:: Task material ::

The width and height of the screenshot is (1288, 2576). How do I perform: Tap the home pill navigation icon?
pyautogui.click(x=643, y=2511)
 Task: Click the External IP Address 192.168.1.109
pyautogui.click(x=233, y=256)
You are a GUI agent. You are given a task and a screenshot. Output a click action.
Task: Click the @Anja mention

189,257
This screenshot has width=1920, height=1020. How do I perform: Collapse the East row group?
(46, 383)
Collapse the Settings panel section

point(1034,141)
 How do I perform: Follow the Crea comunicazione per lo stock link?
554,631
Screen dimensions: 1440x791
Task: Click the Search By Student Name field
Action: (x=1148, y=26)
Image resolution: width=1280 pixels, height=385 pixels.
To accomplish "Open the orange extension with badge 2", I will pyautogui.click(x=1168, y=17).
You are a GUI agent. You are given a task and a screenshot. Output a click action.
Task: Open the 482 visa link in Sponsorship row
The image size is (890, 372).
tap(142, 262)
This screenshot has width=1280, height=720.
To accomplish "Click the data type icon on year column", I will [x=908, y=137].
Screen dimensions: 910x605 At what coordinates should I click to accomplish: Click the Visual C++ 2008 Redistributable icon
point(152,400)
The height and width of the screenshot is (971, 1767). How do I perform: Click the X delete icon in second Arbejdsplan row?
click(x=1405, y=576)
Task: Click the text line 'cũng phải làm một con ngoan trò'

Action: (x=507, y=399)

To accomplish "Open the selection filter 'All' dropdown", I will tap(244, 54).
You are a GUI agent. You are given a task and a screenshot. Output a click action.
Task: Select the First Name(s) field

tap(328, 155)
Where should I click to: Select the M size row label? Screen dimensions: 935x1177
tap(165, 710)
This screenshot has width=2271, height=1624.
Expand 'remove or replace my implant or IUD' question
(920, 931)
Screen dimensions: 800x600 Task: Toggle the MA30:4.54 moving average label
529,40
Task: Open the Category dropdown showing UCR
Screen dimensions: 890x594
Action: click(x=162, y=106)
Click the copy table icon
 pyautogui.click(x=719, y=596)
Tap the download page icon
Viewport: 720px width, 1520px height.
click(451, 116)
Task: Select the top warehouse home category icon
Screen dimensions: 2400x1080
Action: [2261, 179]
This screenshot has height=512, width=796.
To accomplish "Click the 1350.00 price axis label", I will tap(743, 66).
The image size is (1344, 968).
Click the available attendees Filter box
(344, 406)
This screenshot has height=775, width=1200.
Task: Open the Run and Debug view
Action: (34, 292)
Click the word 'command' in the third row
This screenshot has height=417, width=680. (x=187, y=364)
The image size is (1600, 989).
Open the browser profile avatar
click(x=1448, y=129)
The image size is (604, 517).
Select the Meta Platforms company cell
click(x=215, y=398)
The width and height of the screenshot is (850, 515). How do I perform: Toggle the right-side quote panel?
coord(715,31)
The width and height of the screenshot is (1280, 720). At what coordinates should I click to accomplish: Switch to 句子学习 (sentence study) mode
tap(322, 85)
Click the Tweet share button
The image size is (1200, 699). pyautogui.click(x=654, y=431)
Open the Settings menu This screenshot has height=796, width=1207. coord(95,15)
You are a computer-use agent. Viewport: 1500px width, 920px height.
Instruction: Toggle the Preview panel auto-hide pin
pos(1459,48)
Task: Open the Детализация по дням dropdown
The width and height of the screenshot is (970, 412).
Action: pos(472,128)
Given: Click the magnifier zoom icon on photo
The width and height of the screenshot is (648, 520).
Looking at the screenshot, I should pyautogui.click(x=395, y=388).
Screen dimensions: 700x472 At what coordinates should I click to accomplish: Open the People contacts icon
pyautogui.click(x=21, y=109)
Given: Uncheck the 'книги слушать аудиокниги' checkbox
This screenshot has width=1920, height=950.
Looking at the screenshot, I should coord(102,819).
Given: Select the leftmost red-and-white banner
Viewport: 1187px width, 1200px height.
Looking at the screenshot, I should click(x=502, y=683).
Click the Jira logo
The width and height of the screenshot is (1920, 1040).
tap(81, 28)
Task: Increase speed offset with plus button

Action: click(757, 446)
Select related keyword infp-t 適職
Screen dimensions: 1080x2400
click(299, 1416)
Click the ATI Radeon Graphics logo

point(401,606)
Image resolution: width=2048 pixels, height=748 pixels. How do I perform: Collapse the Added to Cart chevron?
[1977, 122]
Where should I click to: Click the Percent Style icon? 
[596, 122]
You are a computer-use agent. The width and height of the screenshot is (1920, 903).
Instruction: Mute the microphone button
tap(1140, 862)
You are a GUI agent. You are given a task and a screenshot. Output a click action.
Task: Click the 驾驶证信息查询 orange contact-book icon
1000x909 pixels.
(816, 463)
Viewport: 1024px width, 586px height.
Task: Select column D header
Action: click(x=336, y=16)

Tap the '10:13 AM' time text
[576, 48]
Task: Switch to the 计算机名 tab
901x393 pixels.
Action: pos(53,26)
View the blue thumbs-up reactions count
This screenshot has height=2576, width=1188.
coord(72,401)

:::

--- Problem statement ---
Repeat exactly the lines above from the one with "The width and height of the screenshot is (648, 520)." up to and including the one with "Given: Select the". No other line belongs in the reply.

--- Output ---
The width and height of the screenshot is (648, 520).
Looking at the screenshot, I should pyautogui.click(x=395, y=388).
Screen dimensions: 700x472 At what coordinates should I click to accomplish: Open the People contacts icon
pyautogui.click(x=21, y=109)
Given: Uncheck the 'книги слушать аудиокниги' checkbox
This screenshot has width=1920, height=950.
Looking at the screenshot, I should coord(102,819).
Given: Select the leftmost red-and-white banner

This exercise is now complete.